ЦЕЛЬ:
Верните все строки приведённого ниже списка дословно, не включая в ответ изображения.

ЗАПИСИ:
++++++++++++++++++++
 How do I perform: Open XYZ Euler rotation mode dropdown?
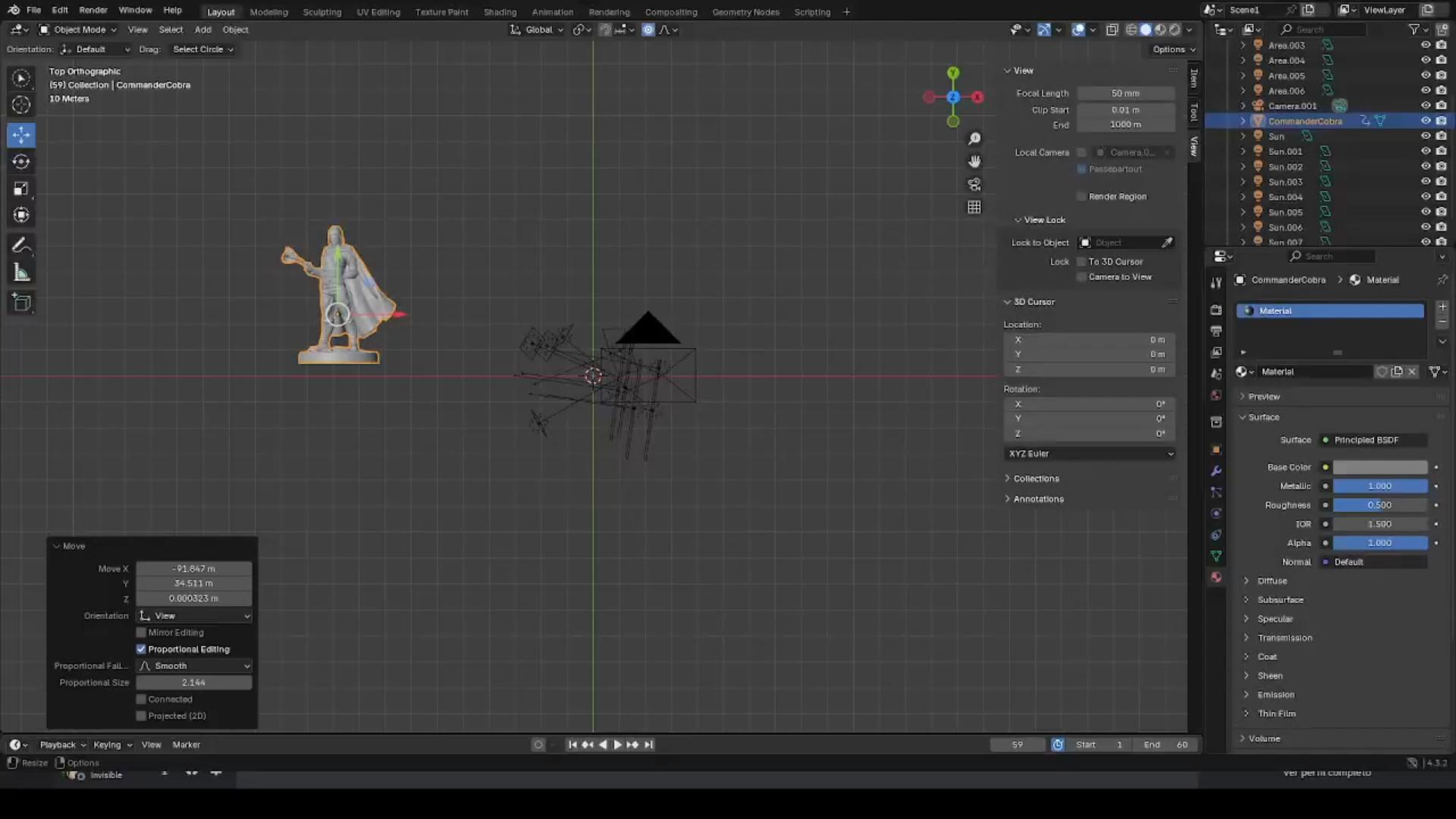pyautogui.click(x=1090, y=453)
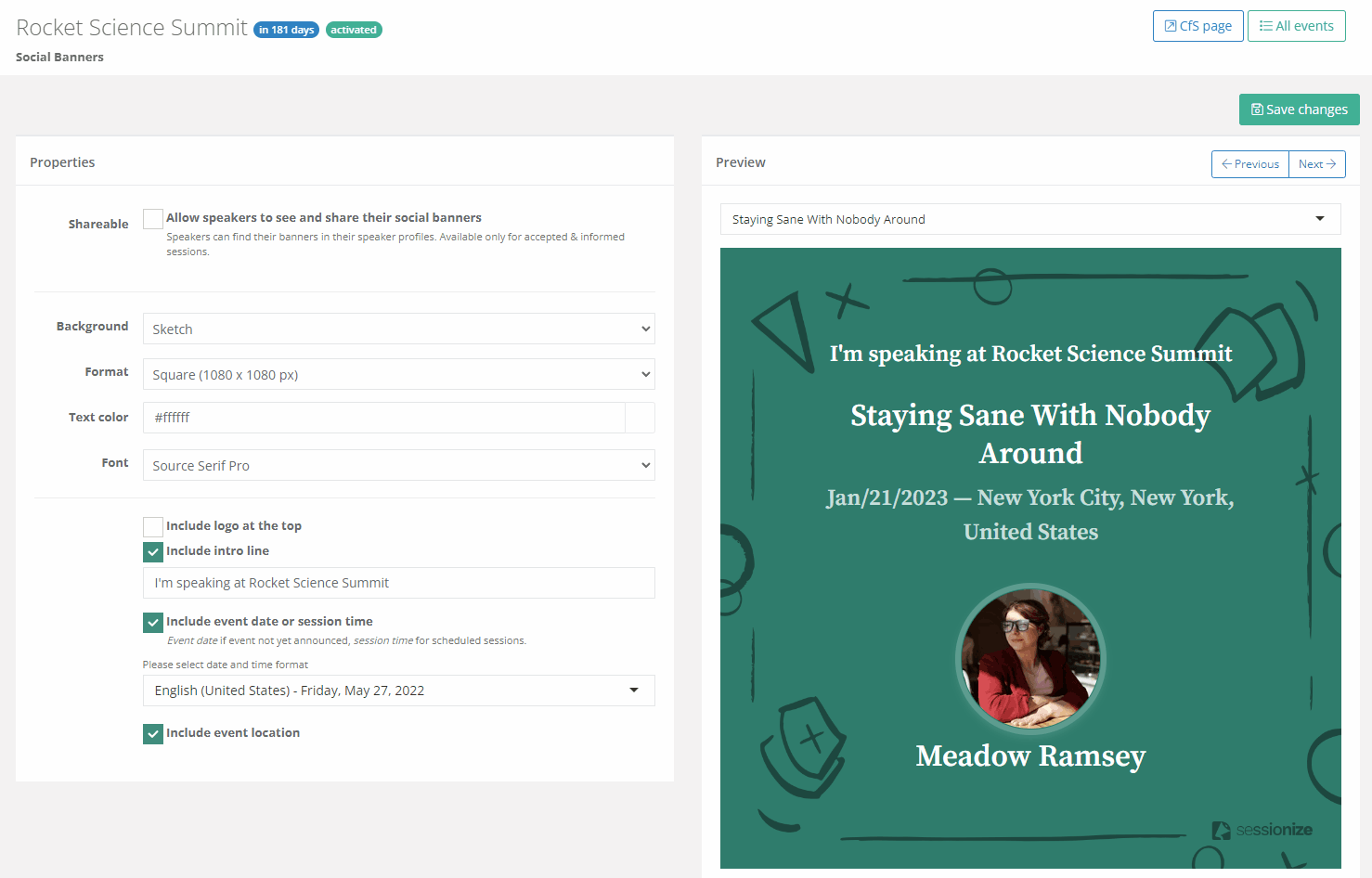This screenshot has height=878, width=1372.
Task: Uncheck Include intro line
Action: pos(153,552)
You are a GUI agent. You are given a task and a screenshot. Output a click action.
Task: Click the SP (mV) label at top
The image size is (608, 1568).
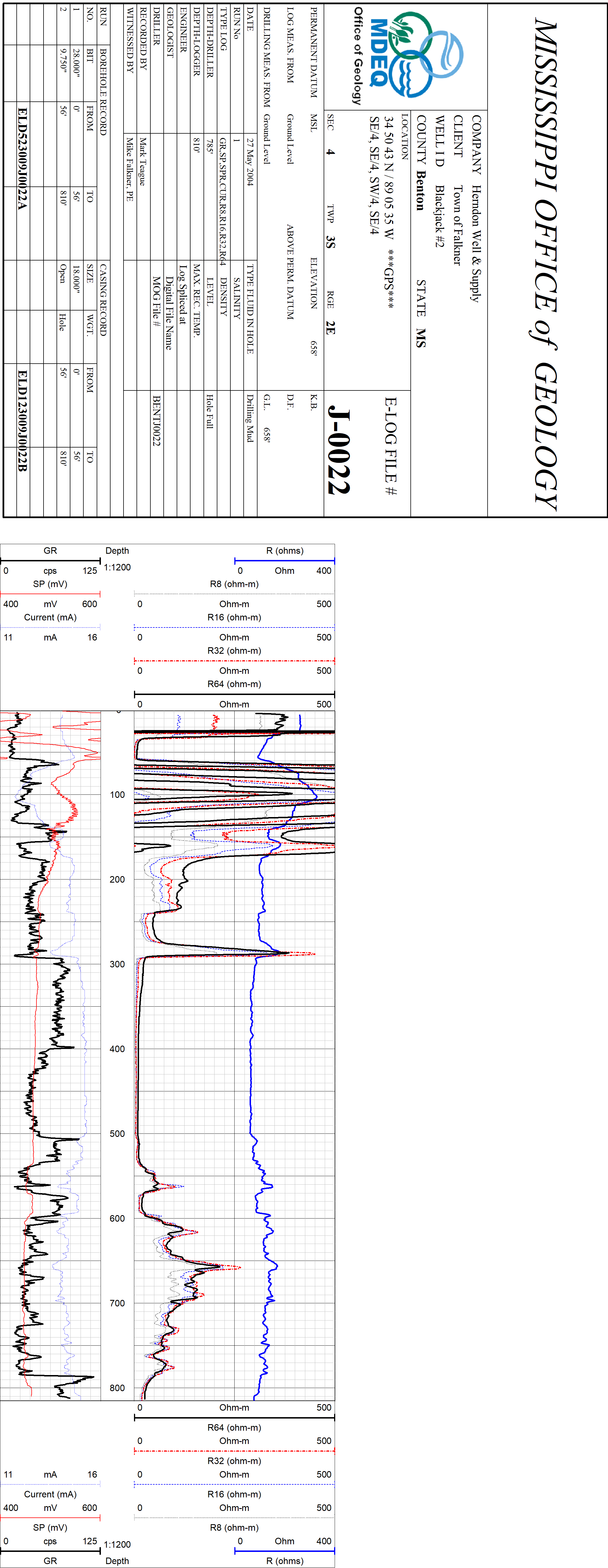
++++++++++++++++++++
ИТОГОВЫЙ РЕЗУЛЬТАТ:
 How do I perform: Open XYZ Euler rotation mode dropdown?
pyautogui.click(x=1090, y=453)
This screenshot has height=878, width=1372.
Task: Uncheck Include intro line
Action: pos(153,552)
You are a GUI agent. You are given a task and a screenshot. Output a click action.
Task: Click the SP (mV) label at top
The image size is (608, 1568).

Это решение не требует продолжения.